When is an IRA not a retirement plan? It's a trick question.
In 2000 Ruth Heffron established a traditional IRA, probably by rolling over a lump sum distribution from her employer’s retirement plan. At her death the next year, the IRA was worth $450,000. Heidi Heffron-Clark, Ruth’s daughter, was the sole beneficiary of the account. She
began taking monthly distributions from it.
Fast forward to October 2010, when Heidi and her husband filed for bankruptcy. Some assets are exempt from creditor claims in a bankruptcy proceeding, among them “retirement funds” from qualified plans, as enumerated in the tax code. Because inherited IRAs are among these, the
couple identified the inherited IRA, then worth $300,000, as an exempt asset. In so doing, they set off a legal controversy that ultimately landed in the U.S. Supreme Court.
Different courts, different answers
The bankruptcy court rebuffed the claim for protection of the inherited IRA, because those funds are not distributed during retirement. In fact, such funds are required to be distributed, regardless of the age or the wishes of the beneficiary. The district court reversed the decision
of the bankruptcy court, ruling that the language of the bankruptcy law covers any account containing funds “originally” “accumulated for retirement purposes.” Then the Seventh Circuit Court of Appeals reversed that ruling, stating that “inherited IRAs represent an opportunity for
current consumption, not a fund of retirement savings.”

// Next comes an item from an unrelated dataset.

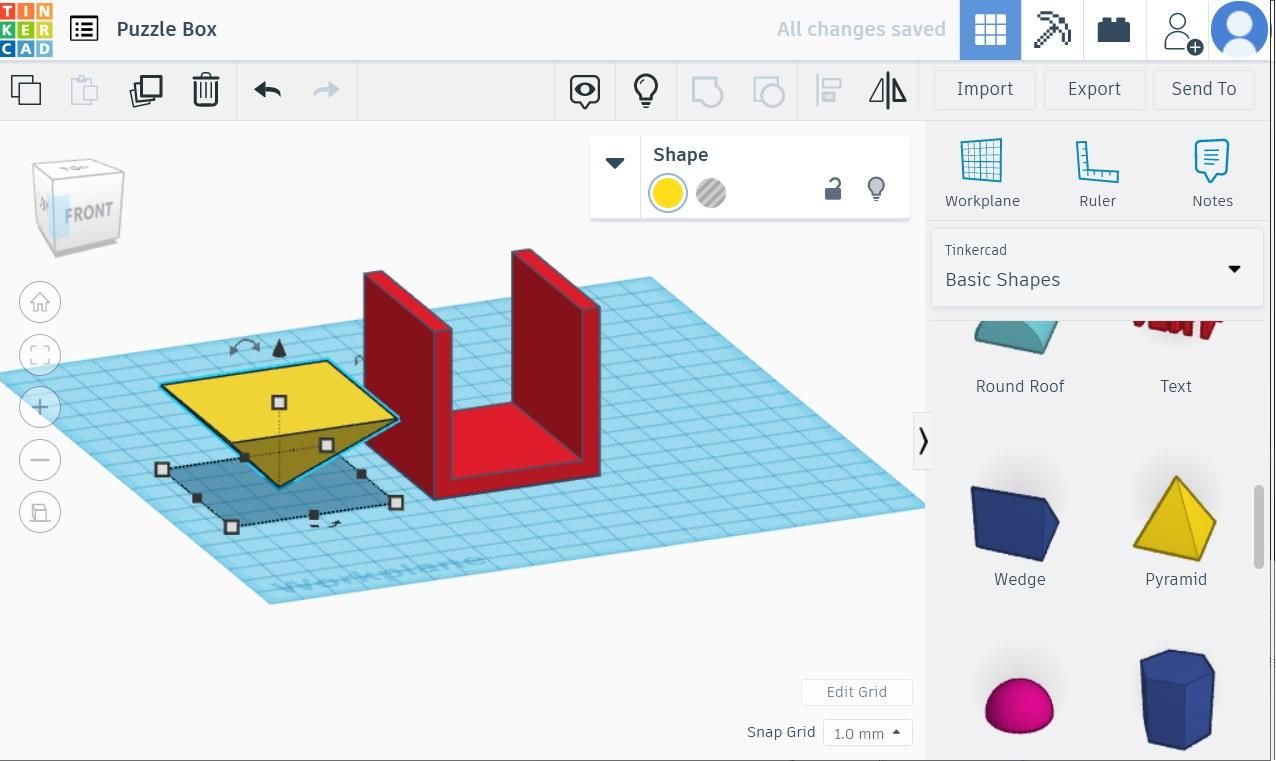Export the current design
1276x761 pixels.
[1093, 89]
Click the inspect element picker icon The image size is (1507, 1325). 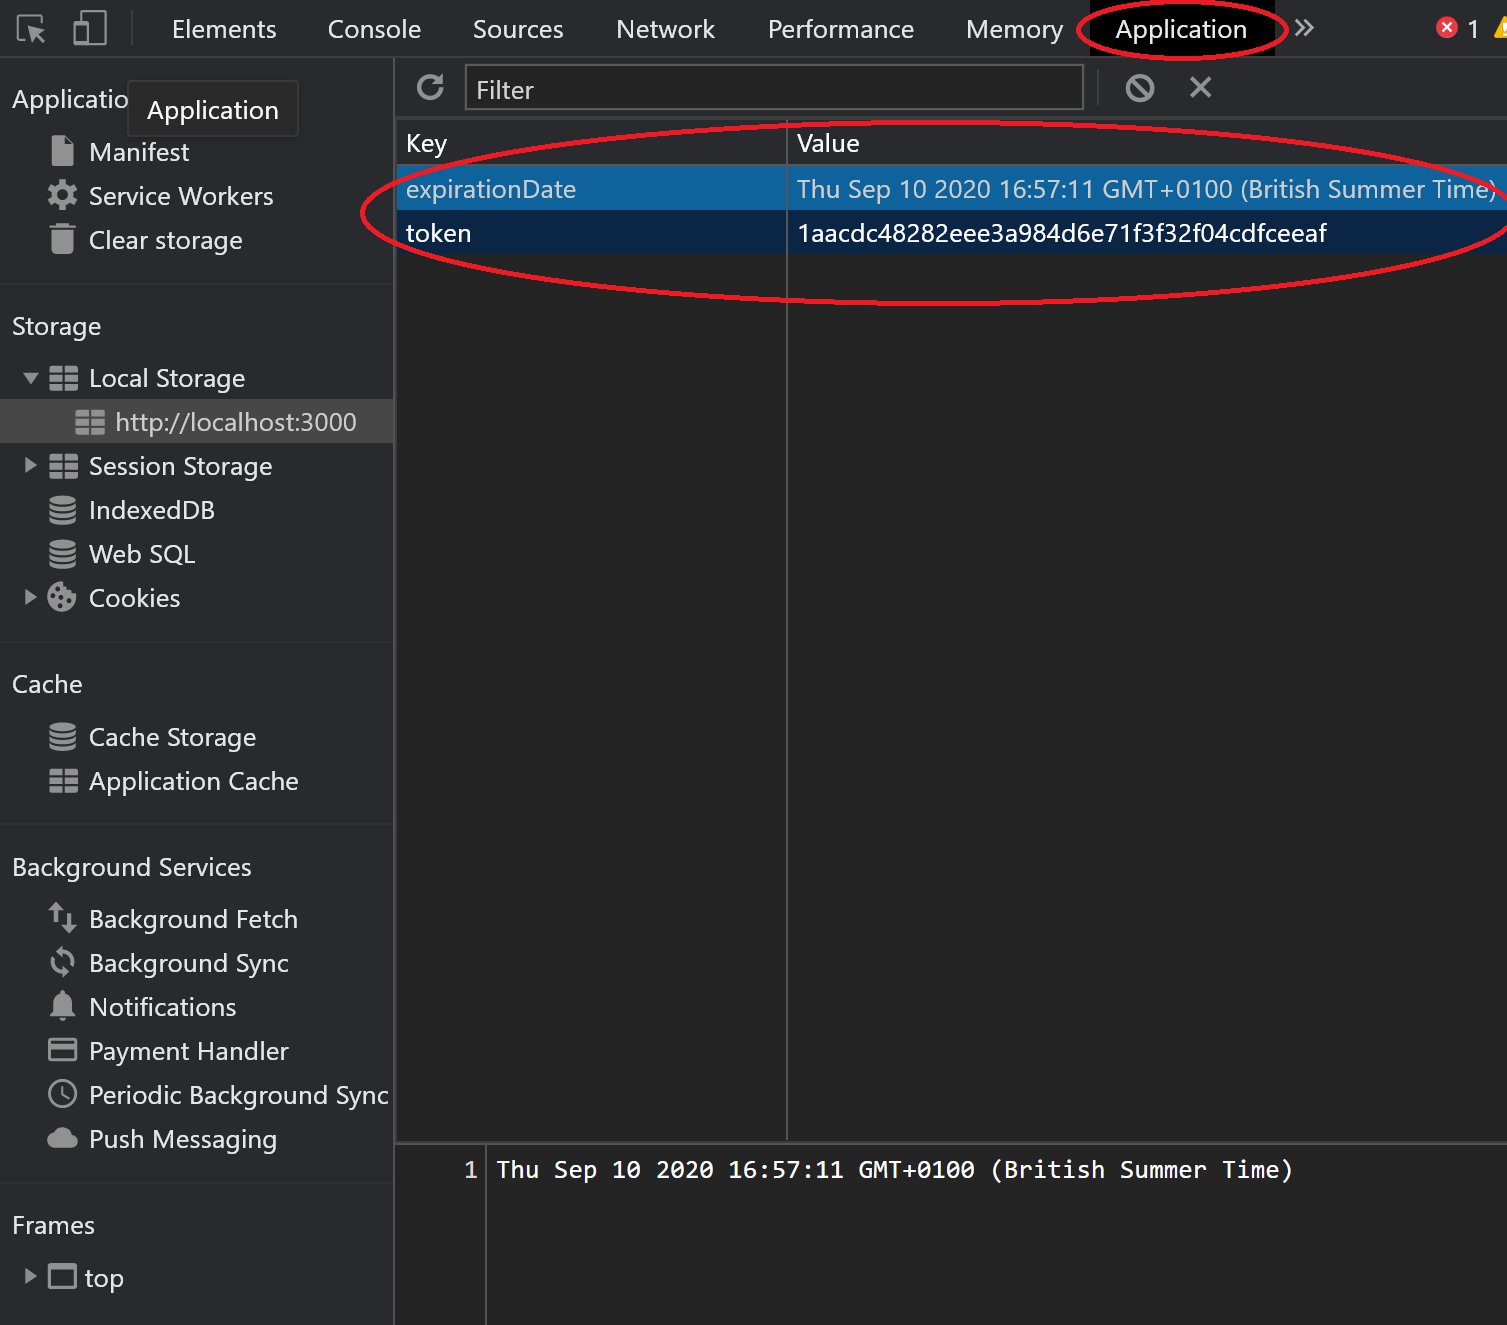tap(31, 29)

However, in a similar case in another part of the country, the Fifth Circuit Court of Appeals reached the opposite conclusion. The U.S. Supreme Court stepped in to resolve the ambiguities.
Although it may seem obvious to nonlawyers that something called an “Individual Retirement Account” is for retirement, whether inherited or not, words can be slippery
things in the hands of lawmakers. In June the high court ruled unanimously that, in the context of a bankruptcy proceeding, an inherited IRA is not a retirement fund. Three characteristics distinguish inherited IRAs from other tax-favored retirement accounts:
• Contributions of new money to inherited IRAs are prohibited. All other retirement funds encourage more saving.
• Distributions from inherited IRAs are required, regardless of how far off retirement may be. Either minimum distributions must be made over the life of the beneficiary, or the entire fund must be disbursed within five years of the death of the owner.
• No penalty on withdrawals. Most retirement plan distributions trigger a 10% tax penalty if made before the owner reaches age 59½. That tax provision encourages IRA owners to wait until retirement for their distributions. In contrast, there is no 10% penalty for withdrawals from inherited IRAs, regardless of the age of the beneficiary. Accordingly, this is a pot of money
that can be used freely for current consumption.
A trust alternative
For those who are concerned about protecting inherited IRA funds from the creditors of beneficiaries, there is an alternative to consider. The IRA may be made payable to a qualified trust for the benefit of the heir, rather than to the beneficiary directly. The minimum distribution rules still will apply, but such an arrangement may provide for stronger asset protection.